When new wells are built, people are also sensitised to hygiene issues. Regular hand washing helps to reduce the spread of disease.
“At last we no longer have to drink water contaminated by germs,” says Menodji Debora, standing proudly beside the new well in Madana. Before the waterhole was dug, the 13-year-old spent many hours every day fetching water. The gruelling search for water, which in Chad is mainly the responsibility of women and girls, made it impossible for her to attend school. “Today I can supply the whole family with water quickly and easily,” she says, “and I have time to go to school.”
Although Chad has groundwater resources, drinking water is still a scarce commodity. Only every second inhabitant has access to the precious liquid. The others are forced to get their supplies from unsafe sources such as rivers and open wells. If it is not treated, this water is dangerous – especially for children. Dirty drinking water is one of the main reasons why the infant mortality rate in Chad is so high: one in ten children dies before their fifth birthday.
Thanks to the new village wells, women and girls no longer have to walk for hours to fetch water.
So that the water is clean...
For many years, SWISSAID has been involved with water projects in southern Chad, where the inhabitants hardly benefit at all from state health projects. In the last seven years, 110 wells, 13 latrines for schools and a health centre have been built as part of this project alone – 42,100 villagers have been given access to drinking water.

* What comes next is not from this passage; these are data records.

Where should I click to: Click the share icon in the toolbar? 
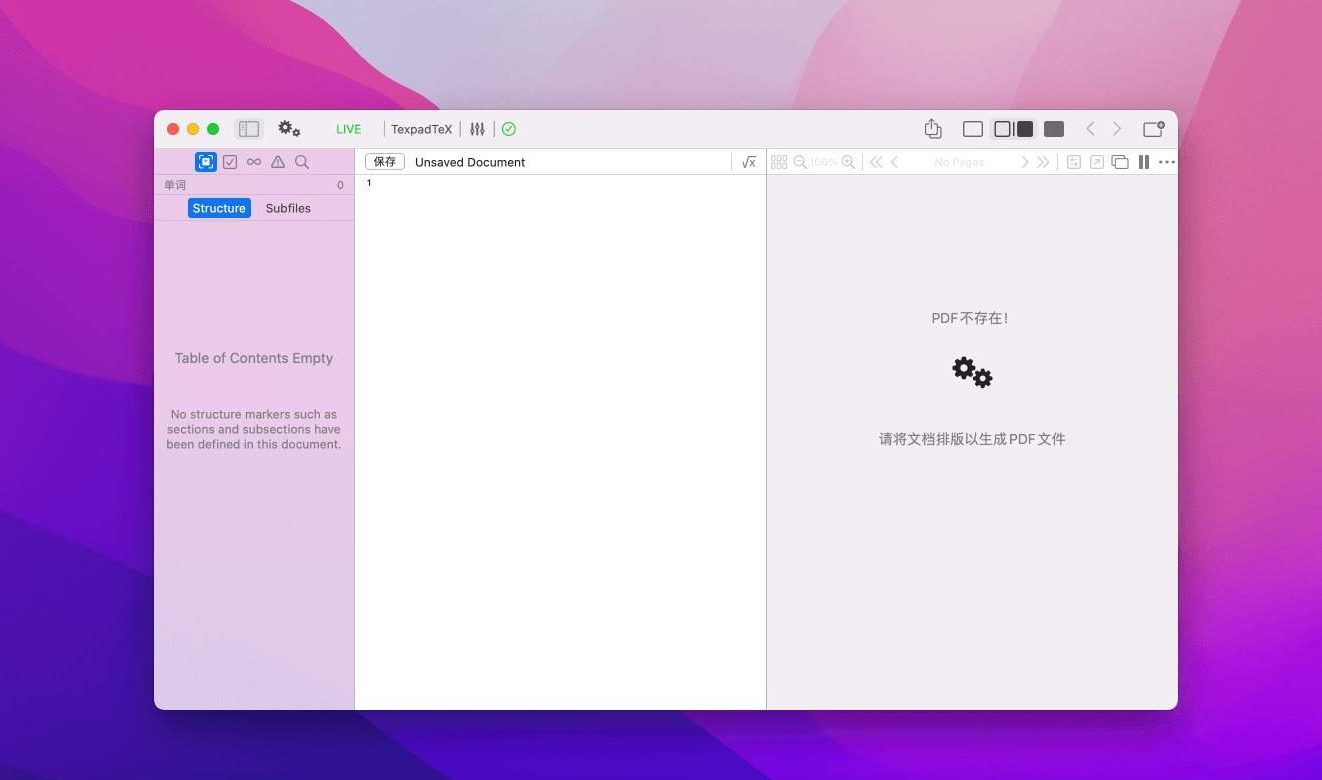click(933, 129)
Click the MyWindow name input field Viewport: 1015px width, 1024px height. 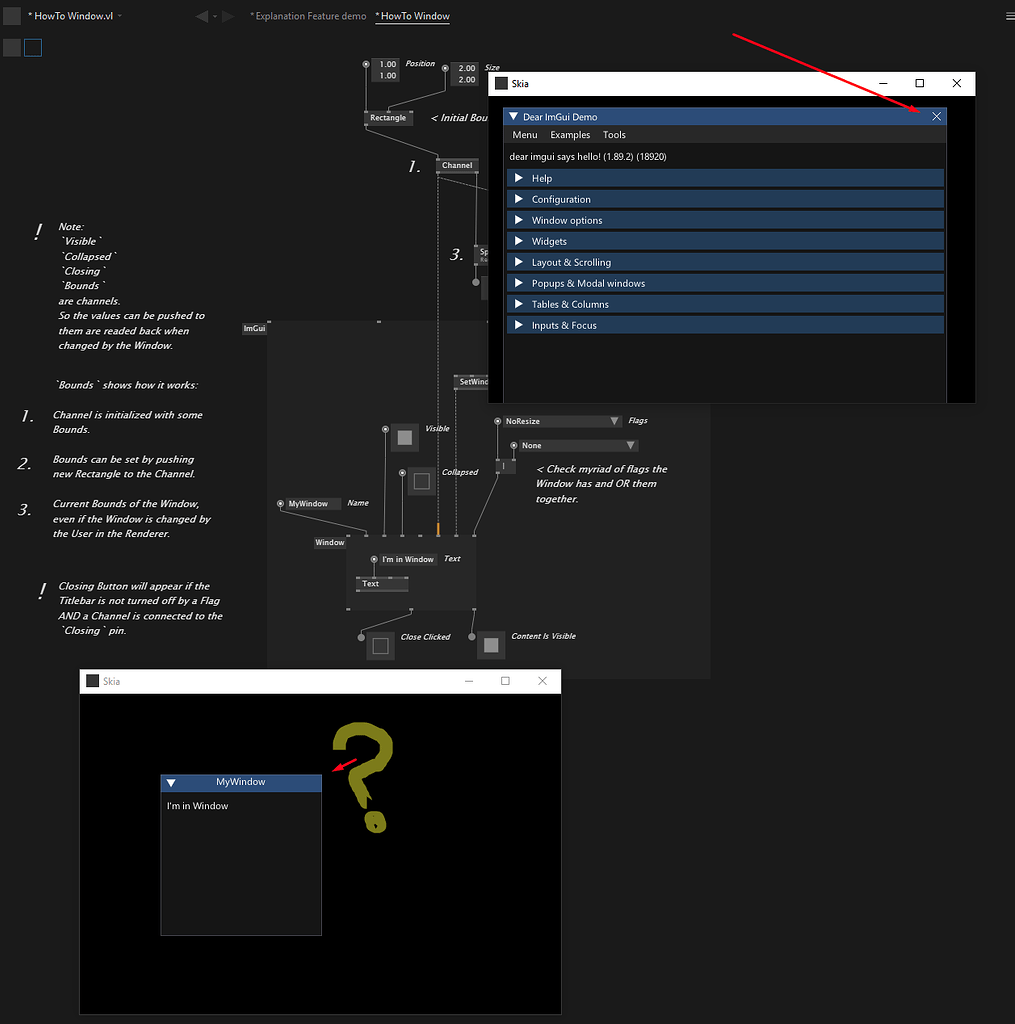point(312,504)
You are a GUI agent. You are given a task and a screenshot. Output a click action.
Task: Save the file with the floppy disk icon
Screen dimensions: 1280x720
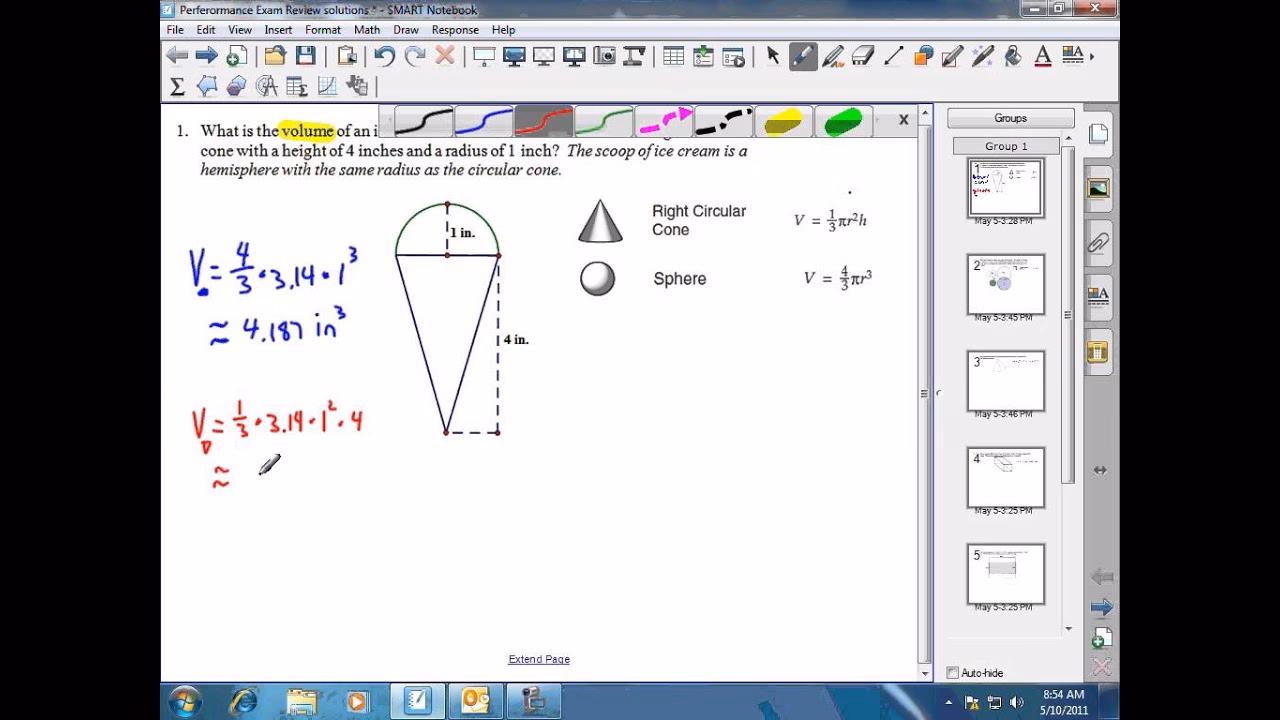click(x=305, y=56)

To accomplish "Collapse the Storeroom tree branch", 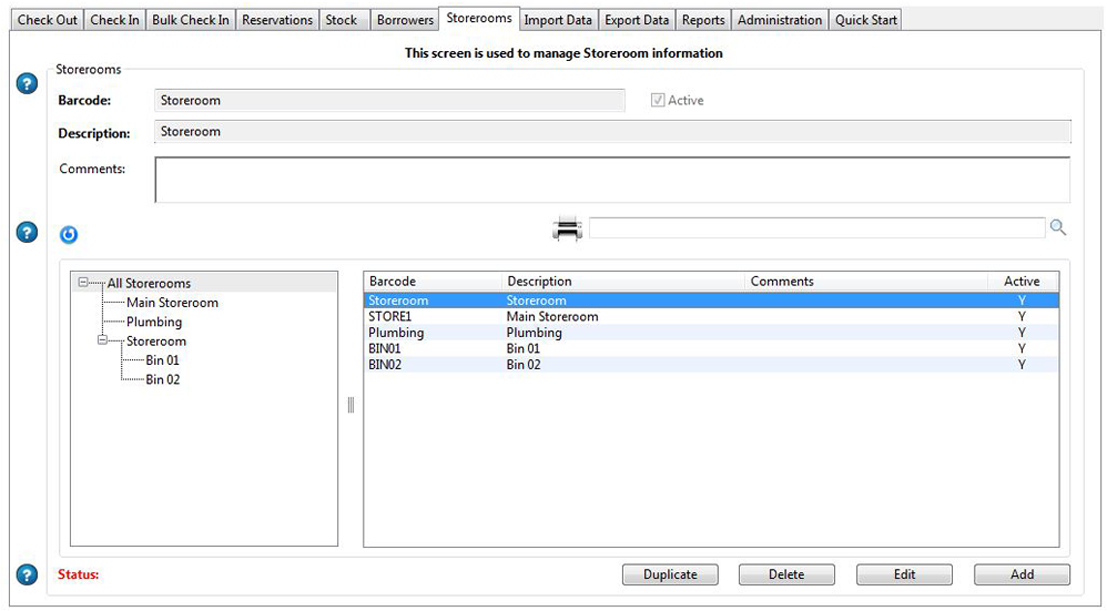I will coord(102,341).
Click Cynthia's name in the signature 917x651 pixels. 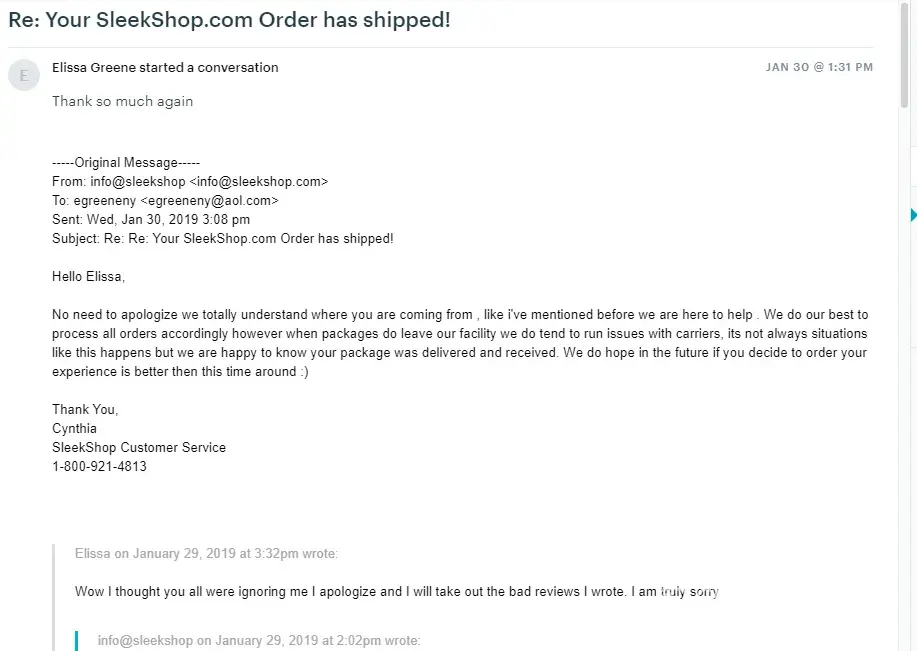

In 2018, SWISSAID extended the water project to the Andoum and Dodinda regions in western Logone. In that area, 43,317 inhabitants have to share 23 water pumps, that’s 1,883 people per pump – a ridiculous coverage compared to national standards (1 pump for 400 inhabitants). In future, thanks to 12 new wells, 13,500 villagers will be able to obtain clean drinking water here too.
After the preparatory work it is time to drill the well.
... and people stay healthy
If all we did was build wells, the project would not be very successful: issues such as budget management, upkeep, sanitation and hygiene standards are an important aspect of every construction. For each well, a village committee is formed with the job of keeping the well going. The committee collects monthly water contributions from the households, manages the money and uses it for the maintenance and repair of the wells. On-site workshops are equipped and people trained for the maintenance of the water points.
Villagers and pupils are trained in hygiene practice: if you know how important it is to wash your hands and scrub them properly, you can prevent diseases such as diarrhoea and cholera. “The well has brought health to our village,” says one beneficiary. “Many of the diseases that used to plague us no longer exist. We can move on to other things now.” Girls go to school and women work in the fields, for example – opening up completely new opportunities for the entire community.